On the Legitimacy of Obfuscated Code
Chris Wysopal has written an article about different uses of obfuscation inside of executables. Malicious or not, it is a useful tool for hiding or at least raising the bar on reverse engineering effort required. It's a good article and I recommend you read it. It did get me to thinking about a couple of things in reverse engineering.
One thing that Chris mentions is that users should be able to decide whether or not they want obfuscated code on their system. In many ways this is similar to the open vs. closed source debate. I have long argued that having the assembly for a program is equivalent to having the source code for a skilled reverse engineer. Looking at enough assembly and work with different compiler variations and one can work out what the original code looked like.

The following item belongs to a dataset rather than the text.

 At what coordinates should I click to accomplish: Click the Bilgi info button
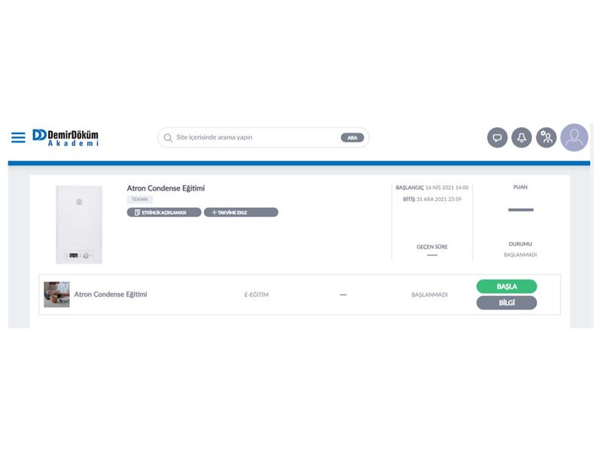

Regarding the question about whether obfuscation is a bad thing, Rolf Rolles recently commented that Bitdefender decided wholesale that the VMProtect packer is malware and anything obfuscated with it should be removed. Now the Bitdefender developers are smart guys, and maybe they decided that any legitimate software has no need to use this. Other anti-virus software takes a similar tactic. During the Race To Zero contest at Defcon last year, the winning team noticed that removing all the imports from an executable caused multiple AV vendors to automatically flag an executable as being suspicious.
The choice about the legitimacy of packers and obfuscation has already been made for us by the AV community: It's bad. This may be narrow sighted but hey, that's what the industry is all about.